Severe neutropenia (neutrophil count <0.5 X 109/L) has been reported in quetiapine clinical trials. Most cases of severe neutropenia have occurred within a couple of months of starting therapy with quetiapine. There was no apparent dose relationship. During post-marketing experience, some cases were fatal. Possible risk factors for neutropenia include pre-existing low white blood cell count (WBC) and history of drug induced neutropenia. However, some cases occurred in patients without pre-existing risk factors. Quetiapine should be discontinued in patients with a neutrophil count <1.0 X 109/L. Patients should be observed for signs and symptoms of infection and neutrophil counts followed (until they exceed 1.5 X 109/L). (see Section 5.1).
Neutropenia should be considered in patients presenting with infection or fever, particularly in the absence of obvious predisposing factor(s), and should be managed as clinically appropriate.
Patients should be advised to immediately report the appearance of signs/symptoms consistent with agranulocytosis or infection (e.g. fever, weakness, lethargy, or sore throat) at any time during Quetiapine therapy. Such patients should have a WBC count and an absolute neutrophil count (ANC) performed promptly, especially in the absence of predisposing factors.
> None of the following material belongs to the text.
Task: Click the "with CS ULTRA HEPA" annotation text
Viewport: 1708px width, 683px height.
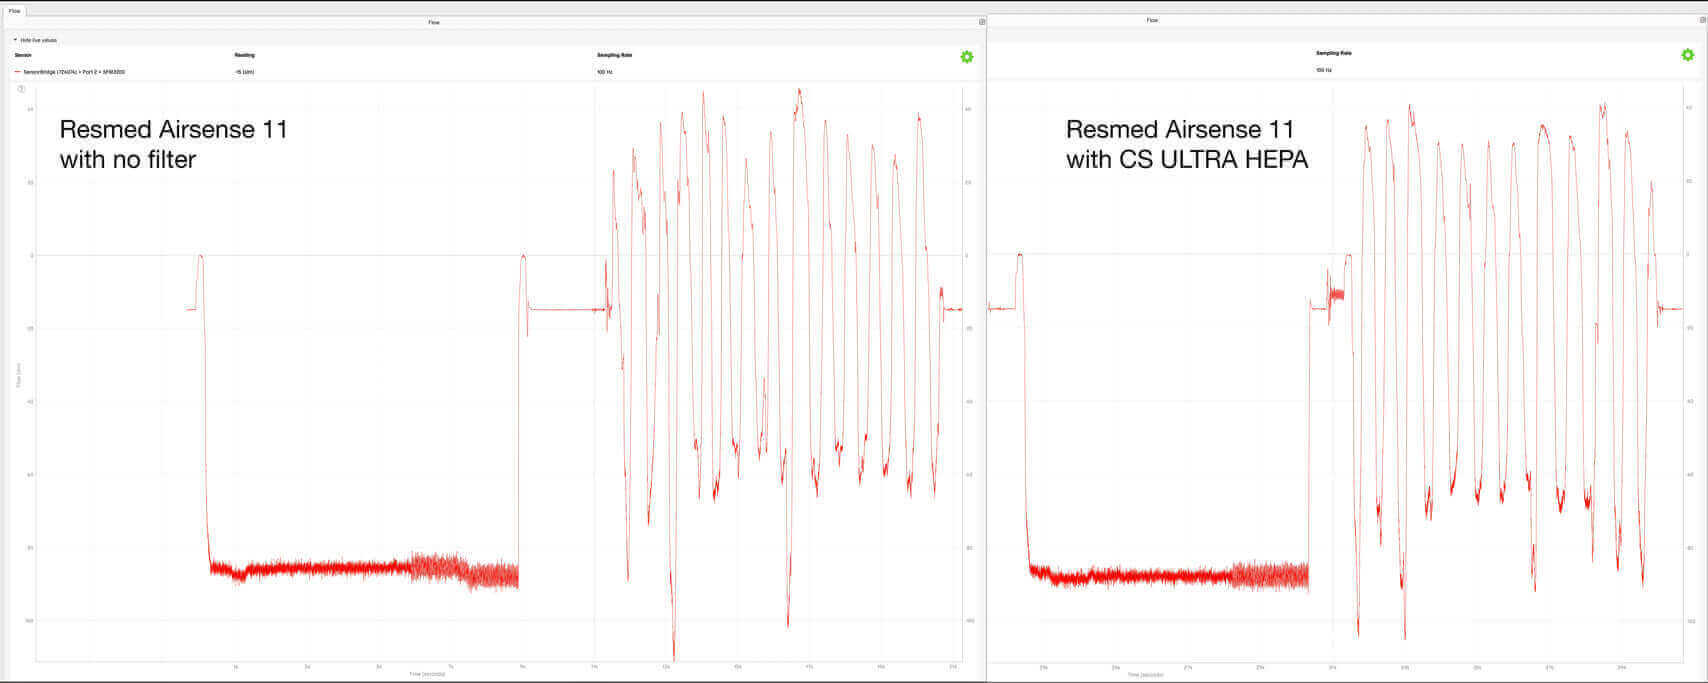Action: point(1186,159)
Norquetiapine, an active metabolite of quetiapine, has moderate to strong affinity for several muscarinic receptor subtypes. This contributes to ADRs reflecting anti-cholinergic effects when quetiapine is used at recommended doses, when used concomitantly with other medications having anti-cholinergic effects, and in the setting of overdose. Quetiapine should be used with caution in patients receiving medications having anti-cholinergic (muscarinic) effects. Quetiapine should be used with caution in patients with a current diagnosis or prior history of urinary retention, clinically significant prostatic hypertrophy, intestinal obstruction or related conditions, increased intraocular pressure or narrow angle glaucoma. (See Sections 4.5, 4.8, 5.1 and 4.9.)
See also Section 4.5.
Concomitant use of quetiapine with a strong hepatic enzyme inducer such as carbamazepine or phenytoin substantially decreases quetiapine plasma concentrations, which could affect the efficacy of quetiapine therapy. In patients receiving a hepatic enzyme inducer, initiation of quetiapine treatment should only occur if the physician considers that the benefits of quetiapine outweigh the risks of removing the hepatic enzyme inducer. It is important that any change in the inducer is gradual, and if required, replaced with a non-inducer (e.g. sodium valproate).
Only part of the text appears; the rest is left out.